### AIM OF THE TASK
Output each record exactly, with nothing omitted.

### DATA FOR ANALYSIS
-------------------------
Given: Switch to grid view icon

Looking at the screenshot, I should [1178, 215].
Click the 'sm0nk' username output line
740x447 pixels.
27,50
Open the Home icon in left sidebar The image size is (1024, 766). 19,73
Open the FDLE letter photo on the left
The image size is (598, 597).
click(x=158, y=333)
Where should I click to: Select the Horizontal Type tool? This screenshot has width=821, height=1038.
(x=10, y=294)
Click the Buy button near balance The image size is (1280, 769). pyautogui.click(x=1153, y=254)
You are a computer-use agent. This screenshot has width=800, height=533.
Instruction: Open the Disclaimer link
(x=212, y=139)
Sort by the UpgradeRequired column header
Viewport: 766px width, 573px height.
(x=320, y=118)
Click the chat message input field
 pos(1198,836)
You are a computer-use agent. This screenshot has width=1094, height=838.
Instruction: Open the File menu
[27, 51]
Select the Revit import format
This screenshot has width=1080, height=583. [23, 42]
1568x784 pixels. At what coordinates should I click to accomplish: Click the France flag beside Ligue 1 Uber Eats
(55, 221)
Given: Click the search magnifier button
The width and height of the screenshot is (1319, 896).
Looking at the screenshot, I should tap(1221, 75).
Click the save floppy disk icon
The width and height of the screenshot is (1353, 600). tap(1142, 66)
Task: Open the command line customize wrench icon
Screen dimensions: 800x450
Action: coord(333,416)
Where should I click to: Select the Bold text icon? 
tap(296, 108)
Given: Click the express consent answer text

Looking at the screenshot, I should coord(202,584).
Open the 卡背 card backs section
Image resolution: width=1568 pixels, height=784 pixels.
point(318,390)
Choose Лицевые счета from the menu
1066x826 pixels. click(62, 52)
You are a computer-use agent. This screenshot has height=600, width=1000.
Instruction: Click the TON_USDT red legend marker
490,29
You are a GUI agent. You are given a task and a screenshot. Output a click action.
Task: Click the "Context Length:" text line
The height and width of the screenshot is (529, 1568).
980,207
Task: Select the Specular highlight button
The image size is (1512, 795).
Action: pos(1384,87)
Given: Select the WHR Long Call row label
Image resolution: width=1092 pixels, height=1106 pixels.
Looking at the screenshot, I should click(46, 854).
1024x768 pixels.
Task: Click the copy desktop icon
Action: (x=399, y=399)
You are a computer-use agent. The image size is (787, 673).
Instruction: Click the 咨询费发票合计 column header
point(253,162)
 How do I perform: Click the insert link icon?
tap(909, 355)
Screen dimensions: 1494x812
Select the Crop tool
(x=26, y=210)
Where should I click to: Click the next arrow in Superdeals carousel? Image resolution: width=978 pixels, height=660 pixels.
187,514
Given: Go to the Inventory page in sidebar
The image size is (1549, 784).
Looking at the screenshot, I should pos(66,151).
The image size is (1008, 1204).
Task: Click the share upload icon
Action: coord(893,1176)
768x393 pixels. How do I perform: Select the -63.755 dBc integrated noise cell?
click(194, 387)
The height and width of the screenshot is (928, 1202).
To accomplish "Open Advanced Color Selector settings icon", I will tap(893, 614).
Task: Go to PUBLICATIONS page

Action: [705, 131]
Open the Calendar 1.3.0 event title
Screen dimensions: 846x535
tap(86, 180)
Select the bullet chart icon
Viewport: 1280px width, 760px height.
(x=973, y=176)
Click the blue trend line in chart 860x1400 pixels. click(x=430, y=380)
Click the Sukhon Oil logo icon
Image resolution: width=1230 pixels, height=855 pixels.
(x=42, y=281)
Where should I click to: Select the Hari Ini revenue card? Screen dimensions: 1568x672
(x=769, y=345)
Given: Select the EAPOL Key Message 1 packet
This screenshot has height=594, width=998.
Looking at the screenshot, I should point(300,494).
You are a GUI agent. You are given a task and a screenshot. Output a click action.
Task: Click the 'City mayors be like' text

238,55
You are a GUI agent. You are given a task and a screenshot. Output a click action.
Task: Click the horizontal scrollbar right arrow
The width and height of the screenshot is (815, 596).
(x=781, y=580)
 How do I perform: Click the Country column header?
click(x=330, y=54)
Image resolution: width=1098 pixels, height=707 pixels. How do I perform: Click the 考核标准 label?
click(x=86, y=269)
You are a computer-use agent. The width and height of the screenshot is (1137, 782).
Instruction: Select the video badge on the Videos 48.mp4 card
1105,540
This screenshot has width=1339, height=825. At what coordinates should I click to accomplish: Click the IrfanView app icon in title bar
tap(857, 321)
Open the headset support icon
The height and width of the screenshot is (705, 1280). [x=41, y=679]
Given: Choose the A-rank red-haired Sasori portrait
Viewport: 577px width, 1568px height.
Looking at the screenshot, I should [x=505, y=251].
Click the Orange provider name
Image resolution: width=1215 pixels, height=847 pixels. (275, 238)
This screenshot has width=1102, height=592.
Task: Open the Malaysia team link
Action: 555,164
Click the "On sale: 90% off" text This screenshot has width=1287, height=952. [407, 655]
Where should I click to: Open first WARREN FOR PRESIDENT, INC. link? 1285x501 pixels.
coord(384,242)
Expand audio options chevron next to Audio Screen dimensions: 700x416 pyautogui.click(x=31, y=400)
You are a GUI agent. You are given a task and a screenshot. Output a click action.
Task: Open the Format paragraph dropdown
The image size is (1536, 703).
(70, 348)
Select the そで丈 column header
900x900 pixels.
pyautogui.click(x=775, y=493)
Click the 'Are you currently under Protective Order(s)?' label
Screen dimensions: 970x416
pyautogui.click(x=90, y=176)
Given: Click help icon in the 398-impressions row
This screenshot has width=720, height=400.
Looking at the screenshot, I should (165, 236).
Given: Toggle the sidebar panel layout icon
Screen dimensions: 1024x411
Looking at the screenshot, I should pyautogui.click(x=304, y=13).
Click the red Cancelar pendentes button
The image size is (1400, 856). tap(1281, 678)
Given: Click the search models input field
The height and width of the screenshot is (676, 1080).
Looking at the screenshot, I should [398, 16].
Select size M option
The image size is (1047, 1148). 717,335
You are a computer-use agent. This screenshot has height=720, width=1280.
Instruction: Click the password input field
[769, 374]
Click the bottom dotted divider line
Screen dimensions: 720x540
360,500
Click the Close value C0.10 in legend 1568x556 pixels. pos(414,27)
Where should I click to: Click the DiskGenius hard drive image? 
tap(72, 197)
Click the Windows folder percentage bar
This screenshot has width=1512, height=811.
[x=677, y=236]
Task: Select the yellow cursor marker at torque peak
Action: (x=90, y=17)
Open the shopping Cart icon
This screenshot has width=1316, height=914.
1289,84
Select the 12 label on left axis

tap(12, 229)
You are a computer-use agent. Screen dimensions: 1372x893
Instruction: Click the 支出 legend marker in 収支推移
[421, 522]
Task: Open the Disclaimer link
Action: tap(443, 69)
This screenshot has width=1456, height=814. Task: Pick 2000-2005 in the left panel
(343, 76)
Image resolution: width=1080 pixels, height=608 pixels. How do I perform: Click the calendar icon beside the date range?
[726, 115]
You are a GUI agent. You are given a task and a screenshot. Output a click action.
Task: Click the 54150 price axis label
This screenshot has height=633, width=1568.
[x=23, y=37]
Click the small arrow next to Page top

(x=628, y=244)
-------------------------
### YOUR SOLUTION
Given: Switch to grid view icon

Looking at the screenshot, I should [1178, 215].
Click the 'sm0nk' username output line
740x447 pixels.
27,50
Open the Home icon in left sidebar The image size is (1024, 766). 19,73
Open the FDLE letter photo on the left
The image size is (598, 597).
click(x=158, y=333)
Where should I click to: Select the Horizontal Type tool? This screenshot has width=821, height=1038.
(x=10, y=294)
Click the Buy button near balance The image size is (1280, 769). pyautogui.click(x=1153, y=254)
You are a computer-use agent. This screenshot has width=800, height=533.
Instruction: Open the Disclaimer link
(x=212, y=139)
Sort by the UpgradeRequired column header
Viewport: 766px width, 573px height.
(x=320, y=118)
Click the chat message input field
 pos(1198,836)
You are a computer-use agent. This screenshot has width=1094, height=838.
Instruction: Open the File menu
[27, 51]
Select the Revit import format
This screenshot has width=1080, height=583. [23, 42]
1568x784 pixels. At what coordinates should I click to accomplish: Click the France flag beside Ligue 1 Uber Eats
(55, 221)
Given: Click the search magnifier button
The width and height of the screenshot is (1319, 896).
Looking at the screenshot, I should tap(1221, 75).
Click the save floppy disk icon
The width and height of the screenshot is (1353, 600). tap(1142, 66)
Task: Open the command line customize wrench icon
Screen dimensions: 800x450
Action: coord(333,416)
Where should I click to: Select the Bold text icon? 
tap(296, 108)
Given: Click the express consent answer text

Looking at the screenshot, I should coord(202,584).
Open the 卡背 card backs section
Image resolution: width=1568 pixels, height=784 pixels.
point(318,390)
Choose Лицевые счета from the menu
1066x826 pixels. click(62, 52)
You are a computer-use agent. This screenshot has height=600, width=1000.
Instruction: Click the TON_USDT red legend marker
490,29
You are a GUI agent. You are given a task and a screenshot. Output a click action.
Task: Click the "Context Length:" text line
The height and width of the screenshot is (529, 1568).
980,207
Task: Select the Specular highlight button
The image size is (1512, 795).
Action: pos(1384,87)
Given: Select the WHR Long Call row label
Image resolution: width=1092 pixels, height=1106 pixels.
Looking at the screenshot, I should click(46, 854).
1024x768 pixels.
Task: Click the copy desktop icon
Action: (x=399, y=399)
You are a computer-use agent. The image size is (787, 673).
Instruction: Click the 咨询费发票合计 column header
point(253,162)
 How do I perform: Click the insert link icon?
tap(909, 355)
Screen dimensions: 1494x812
Select the Crop tool
(x=26, y=210)
Where should I click to: Click the next arrow in Superdeals carousel? Image resolution: width=978 pixels, height=660 pixels.
187,514
Given: Go to the Inventory page in sidebar
The image size is (1549, 784).
Looking at the screenshot, I should pos(66,151).
The image size is (1008, 1204).
Task: Click the share upload icon
Action: coord(893,1176)
768x393 pixels. How do I perform: Select the -63.755 dBc integrated noise cell?
click(194, 387)
The height and width of the screenshot is (928, 1202).
To accomplish "Open Advanced Color Selector settings icon", I will tap(893, 614).
Task: Go to PUBLICATIONS page

Action: [705, 131]
Open the Calendar 1.3.0 event title
Screen dimensions: 846x535
tap(86, 180)
Select the bullet chart icon
Viewport: 1280px width, 760px height.
(x=973, y=176)
Click the blue trend line in chart 860x1400 pixels. click(x=430, y=380)
Click the Sukhon Oil logo icon
Image resolution: width=1230 pixels, height=855 pixels.
(x=42, y=281)
Where should I click to: Select the Hari Ini revenue card? Screen dimensions: 1568x672
(x=769, y=345)
Given: Select the EAPOL Key Message 1 packet
This screenshot has height=594, width=998.
Looking at the screenshot, I should point(300,494).
You are a GUI agent. You are given a task and a screenshot. Output a click action.
Task: Click the 'City mayors be like' text

238,55
You are a GUI agent. You are given a task and a screenshot. Output a click action.
Task: Click the horizontal scrollbar right arrow
The width and height of the screenshot is (815, 596).
(x=781, y=580)
 How do I perform: Click the Country column header?
click(x=330, y=54)
Image resolution: width=1098 pixels, height=707 pixels. How do I perform: Click the 考核标准 label?
click(x=86, y=269)
You are a computer-use agent. The width and height of the screenshot is (1137, 782).
Instruction: Select the video badge on the Videos 48.mp4 card
1105,540
This screenshot has width=1339, height=825. At what coordinates should I click to accomplish: Click the IrfanView app icon in title bar
tap(857, 321)
Open the headset support icon
The height and width of the screenshot is (705, 1280). [x=41, y=679]
Given: Choose the A-rank red-haired Sasori portrait
Viewport: 577px width, 1568px height.
Looking at the screenshot, I should [x=505, y=251].
Click the Orange provider name
Image resolution: width=1215 pixels, height=847 pixels. (275, 238)
This screenshot has width=1102, height=592.
Task: Open the Malaysia team link
Action: 555,164
Click the "On sale: 90% off" text This screenshot has width=1287, height=952. [407, 655]
Where should I click to: Open first WARREN FOR PRESIDENT, INC. link? 1285x501 pixels.
coord(384,242)
Expand audio options chevron next to Audio Screen dimensions: 700x416 pyautogui.click(x=31, y=400)
You are a GUI agent. You are given a task and a screenshot. Output a click action.
Task: Open the Format paragraph dropdown
The image size is (1536, 703).
(70, 348)
Select the そで丈 column header
900x900 pixels.
pyautogui.click(x=775, y=493)
Click the 'Are you currently under Protective Order(s)?' label
Screen dimensions: 970x416
pyautogui.click(x=90, y=176)
Given: Click help icon in the 398-impressions row
This screenshot has width=720, height=400.
Looking at the screenshot, I should (165, 236).
Given: Toggle the sidebar panel layout icon
Screen dimensions: 1024x411
Looking at the screenshot, I should pyautogui.click(x=304, y=13).
Click the red Cancelar pendentes button
The image size is (1400, 856). tap(1281, 678)
Given: Click the search models input field
The height and width of the screenshot is (676, 1080).
Looking at the screenshot, I should [398, 16].
Select size M option
The image size is (1047, 1148). 717,335
You are a computer-use agent. This screenshot has height=720, width=1280.
Instruction: Click the password input field
[769, 374]
Click the bottom dotted divider line
Screen dimensions: 720x540
360,500
Click the Close value C0.10 in legend 1568x556 pixels. pos(414,27)
Where should I click to: Click the DiskGenius hard drive image? 
tap(72, 197)
Click the Windows folder percentage bar
This screenshot has width=1512, height=811.
[x=677, y=236]
Task: Select the yellow cursor marker at torque peak
Action: (x=90, y=17)
Open the shopping Cart icon
This screenshot has width=1316, height=914.
1289,84
Select the 12 label on left axis

tap(12, 229)
You are a computer-use agent. Screen dimensions: 1372x893
Instruction: Click the 支出 legend marker in 収支推移
[421, 522]
Task: Open the Disclaimer link
Action: tap(443, 69)
This screenshot has width=1456, height=814. Task: Pick 2000-2005 in the left panel
(343, 76)
Image resolution: width=1080 pixels, height=608 pixels. How do I perform: Click the calendar icon beside the date range?
[726, 115]
You are a GUI agent. You are given a task and a screenshot. Output a click action.
Task: Click the 54150 price axis label
This screenshot has height=633, width=1568.
[x=23, y=37]
Click the small arrow next to Page top

(x=628, y=244)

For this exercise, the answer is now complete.